Uma missa diferente a mais de 2.891 metros de altitude
Ao trocar o altar tradicional pelo Pico da Bandeira, o padre também comemorou aniversário de 53 anos com os fiéis
Padre da Paróquia Nossa Senhora das Graças, em Cachoeiro de Itapemirim, no Sul do Estado, Evaldo Ferreira trocou o altar tradicional pelo alto do Pico da Bandeira, a 2.891 metros de altitude.
Além de celebrar uma missa no terceiro ponto mais alto do Brasil, que fica entre o Estado e Minas Gerais, ele também comemorou os 53 anos com um bolo surpresa levado pelos participantes da expedição.

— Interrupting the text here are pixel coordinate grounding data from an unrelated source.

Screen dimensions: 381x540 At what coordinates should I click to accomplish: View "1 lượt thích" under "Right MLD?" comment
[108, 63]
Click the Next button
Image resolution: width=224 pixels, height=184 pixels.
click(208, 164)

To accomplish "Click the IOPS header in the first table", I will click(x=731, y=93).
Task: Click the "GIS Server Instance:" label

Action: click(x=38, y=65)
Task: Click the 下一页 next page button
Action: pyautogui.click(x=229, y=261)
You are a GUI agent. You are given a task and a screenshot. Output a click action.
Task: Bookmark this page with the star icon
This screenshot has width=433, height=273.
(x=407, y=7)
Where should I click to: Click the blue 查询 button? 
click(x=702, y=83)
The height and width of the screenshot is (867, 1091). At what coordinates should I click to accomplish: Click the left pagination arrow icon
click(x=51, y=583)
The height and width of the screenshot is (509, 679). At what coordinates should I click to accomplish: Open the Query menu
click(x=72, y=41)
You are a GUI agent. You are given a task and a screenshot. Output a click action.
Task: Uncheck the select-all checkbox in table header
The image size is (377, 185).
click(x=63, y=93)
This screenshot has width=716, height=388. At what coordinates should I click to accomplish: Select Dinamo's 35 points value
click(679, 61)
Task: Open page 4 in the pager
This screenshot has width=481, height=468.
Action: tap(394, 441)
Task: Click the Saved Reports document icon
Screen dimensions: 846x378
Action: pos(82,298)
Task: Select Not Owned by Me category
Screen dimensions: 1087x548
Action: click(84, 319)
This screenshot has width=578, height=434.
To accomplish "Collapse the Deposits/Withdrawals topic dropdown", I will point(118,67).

Segundo o religioso, esta foi a segunda edição da excursão. No ano passado, ele conta que fez a subida pela primeira vez com a proposta de unir fé e montanhismo.
Desta vez, a atividade aconteceu no último sábado, dois dias depois do aniversário dele, celebrado em 10 de setembro, o que tornou a experiência ainda mais especial.
De acordo com padre Evaldo, 22 pessoas participaram da subida, a exemplo de Claudio Zonatele. O momento ganhou ainda mais significado porque o pai dele, Nilton Praça, de 77 anos, também encarou o percurso e chegou ao pico. Outros visitantes que estavam no local se aproximaram e participaram da celebração.
Padre Evaldo conta que a ideia de unir fé e montanhismo surgiu no ano passado, inspirada na história de Pier Giorgio Frassati, jovem italiano católico conhecido pela dedicação aos pobres, pela vida de oração e pela paixão pelas montanhas.
“Ele me inspirou pela história de um jovem italiano que cuidava dos pobres e gostava de subir montanhas. A partir disso, surgiu em mim esse desejo de unir a caminhada, a oração e a celebração da missa no alto do Pico da Bandeira”, detalha.
Para Evaldo, a subida ganhou um significado espiritual que vai além do esforço físico. Frassati foi canonizado pelo papa Leão 14 em 7 de setembro do ano passado.
“A verdadeira felicidade está em elevar o coração a Deus. Quanto mais alto, mais próximo de Deus. Foi esse o sentido que quisemos dar à subida: não apenas chegar ao pico, mas fazer desse caminho também um momento de reflexão, silêncio e oração”, afirma.
Sem que ele soubesse, os participantes levaram um bolo até o alto da montanha e organizaram uma surpresa, conta o padre.
“Eu não esperava. Foi muito especial comemorar meus 53 anos ali, depois de toda a subida, cercado por pessoas que estavam participando daquele momento de fé. Os parabéns no Pico da Bandeira acabaram tornando a experiência ainda mais marcante”, finaliza o padre Evaldo Ferreira.
Sentimento de gratidão, diz padre em entrevista ao jornal A Tribuna
A tribuna: O que muda quando a missa deixa uma igreja e acontece no alto do Pico da Bandeira?
Padre Evaldo Ferreira: É uma experiência completamente diferente. A subida exige esforço, silêncio e perseverança, e tudo isso acaba preparando a pessoa também por dentro. Quando chegamos ao pico e celebramos a missa, existe um sentimento de gratidão muito grande.
A tribuna: Por que o senhor decidiu unir fé e montanhismo?
Padre Evaldo Ferreira: Essa inspiração veio da história de Pier Giorgio Frassati. Ele era um jovem muito ligado à oração, ao cuidado com os pobres e também gostava de subir montanhas. Essa história me chamou muito a atenção.
A tribuna: Como foi comemorar os 53 anos durante essa experiência?
Padre Evaldo Ferreira: Foi uma surpresa muito grande. Eu não esperava que levassem um bolo até lá. Depois de toda a subida, celebrar a missa e ainda receber aquele carinho das pessoas tornou tudo muito especial.